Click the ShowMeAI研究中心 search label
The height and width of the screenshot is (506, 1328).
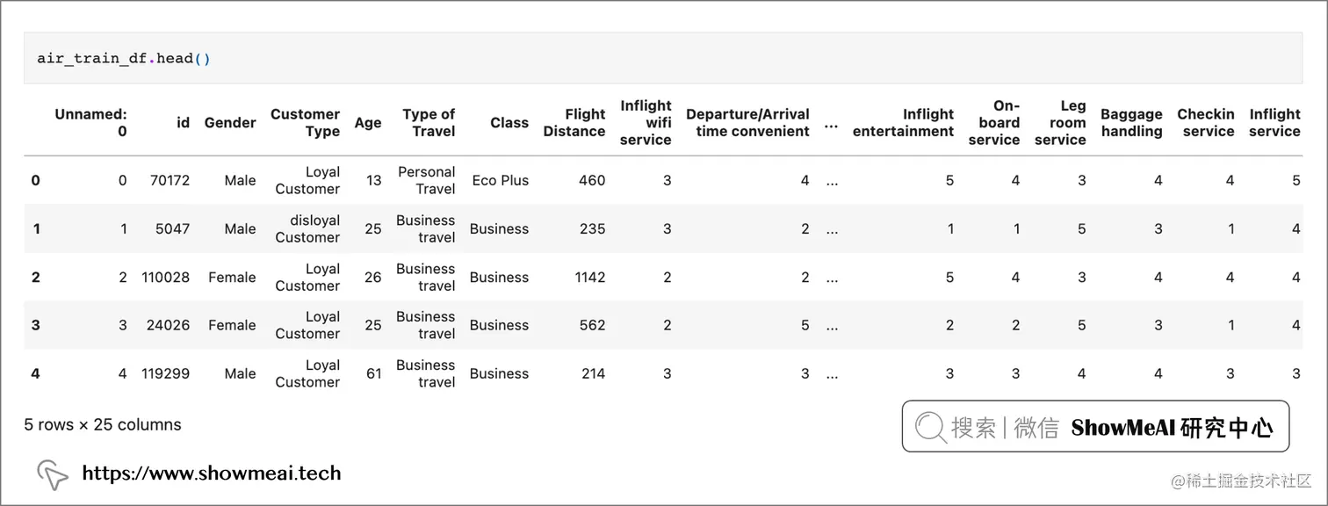(1172, 428)
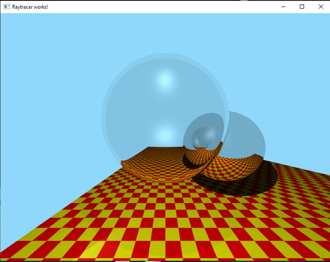The height and width of the screenshot is (262, 330).
Task: Click the Raytracer app icon in title bar
Action: click(x=7, y=7)
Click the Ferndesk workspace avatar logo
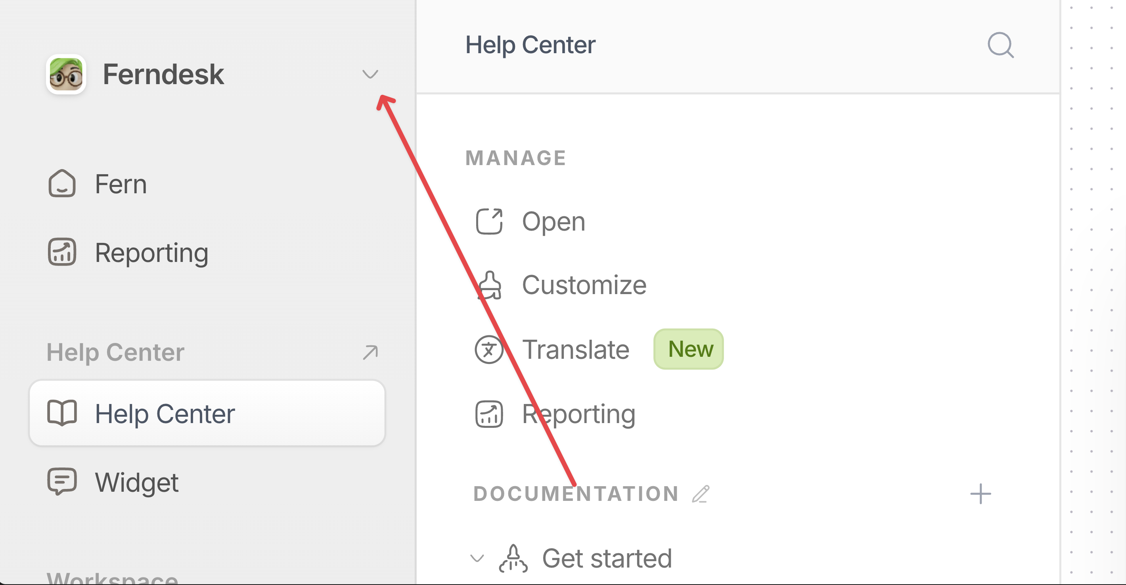The width and height of the screenshot is (1126, 585). pyautogui.click(x=66, y=74)
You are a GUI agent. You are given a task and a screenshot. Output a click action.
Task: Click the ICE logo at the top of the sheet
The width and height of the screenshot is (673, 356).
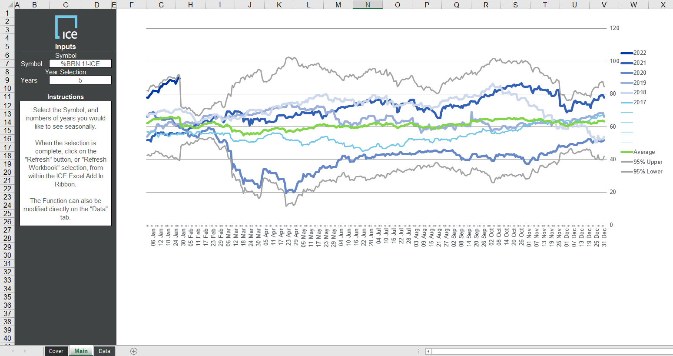pyautogui.click(x=65, y=27)
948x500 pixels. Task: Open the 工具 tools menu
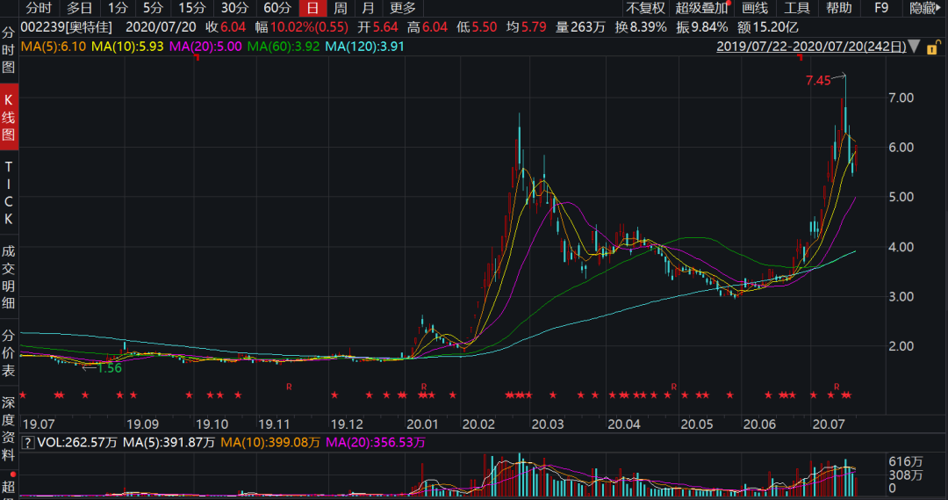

▶ _Aim of the task_
Leave every picture out and write out, word for word, the lines from the one that contains "You are a GUI" through the last line of the records.

▶ _Result for this exercise_
You are a GUI agent. You are given a task and a screenshot. Output a click action.
Task: Click the ICE logo at the top of the sheet
The width and height of the screenshot is (673, 356).
pyautogui.click(x=65, y=27)
948x500 pixels. Task: Open the 工具 tools menu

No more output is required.